Guy Jobin estime que le projet de Charte contient de nombreux présupposés contestables, notamment l’idée que l’État est un espace uniforme, un seul espace commun. «Le débat sur le port des signes religieux ostentatoires, dit-il, doit tenir compte de la fonction des différents espaces qui composent l’État d’une société démocratique.» Le professeur remet en question la pertinence d’un interdit qui toucherait, par exemple, un employé des services informatiques d’un ministère à vocation économique. Selon lui, les espaces étatiques qui ne sont pas à vocation délibérative et législative ne doivent pas être soumis aux mêmes restrictions que les espaces politiques.
Pour Robert Mager, le projet de Charte des valeurs québécoises s’appuie sur une vision «profondément négative» de la religion, de toute religion, de l’expérience religieuse elle-même et des institutions qui les incarnent. «Cette vision se situe au carrefour d’une idéologie de la laïcité stricte, d’une mémoire historique blessée et de sentiments antimusulmans aiguillonnés par l’actualité», indique-t-il.
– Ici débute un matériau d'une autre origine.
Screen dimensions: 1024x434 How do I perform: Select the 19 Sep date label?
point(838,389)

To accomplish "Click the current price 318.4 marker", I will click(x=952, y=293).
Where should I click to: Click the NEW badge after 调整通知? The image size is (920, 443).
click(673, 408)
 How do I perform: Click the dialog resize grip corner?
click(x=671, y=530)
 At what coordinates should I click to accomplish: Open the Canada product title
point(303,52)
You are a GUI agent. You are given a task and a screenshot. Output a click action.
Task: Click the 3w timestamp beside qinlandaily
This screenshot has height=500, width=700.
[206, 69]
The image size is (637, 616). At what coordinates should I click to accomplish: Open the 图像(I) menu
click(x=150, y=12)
Tout en dénonçant le sentiment «antireligieux» qui traverse le projet de Charte, le professeur Mager ne nie pas qu’il y ait dans les religions des réalités contestables. La violence et le patriarcat traversent les religions. Il s’insurge cependant contre le fait que le projet laïciste «caricature» les religions et en masque l’importance fondamentale pour la majorité des groupes humains. «Les religions sont aussi des lieux où se travaillent des identités, des solidarités, des éthiques, des projets d’avenir», souligne-t-il.
Le chargé d’enseignement Étienne Pouliot se demande si raison et religion sont incompatibles. Selon lui, la réponse se trouve dans la tradition occidentale, à la fois théologique et philosophique.
Au 13e siècle, Thomas d’Aquin, dominicain et docteur de l’Église, comptait sur la raison pour comprendre sa foi et l’expliquer d’une manière qui ne soit plus strictement méditative. Au 18e siècle, Emmanuel Kant, le penseur-philosophe, croyait qu’«une rationalité ouverte ne peut et ne doit pas éviter la religion, ni éclipser sa place et son rôle». Un siècle plus tard, Friedrich Nietzsche mettra croyants et athées dos à dos. Il fustigera l’athéisme moderne sous toutes ses formes et lui révélera qu’il n’est pas si athée. Pour Étienne Pouliot, «nous sommes capables, encore aujourd’hui, de concilier raison et religion».
Gilles Routhier met en lumière une distinction capitale que le débat actuel ne prend pas en compte: celle que les personnes peuvent exprimer leurs convictions religieuses au nom d’un droit fondamental reconnu par toutes les chartes des droits. Toutefois, ce droit à la liberté religieuse peut être limité si, dans son exercice, on en vient à contrevenir au bon ordre public ou au bien commun. «Dans le cas qui nous occupe, soutient-il, on n’a pas fait la démonstration que la neutralité de l’État est menacée et que, en conséquence, on doit limiter l’expression religieuse en éliminant les signes portés par les personnes pratiquantes qui agissent dans les domaines public et parapublic.»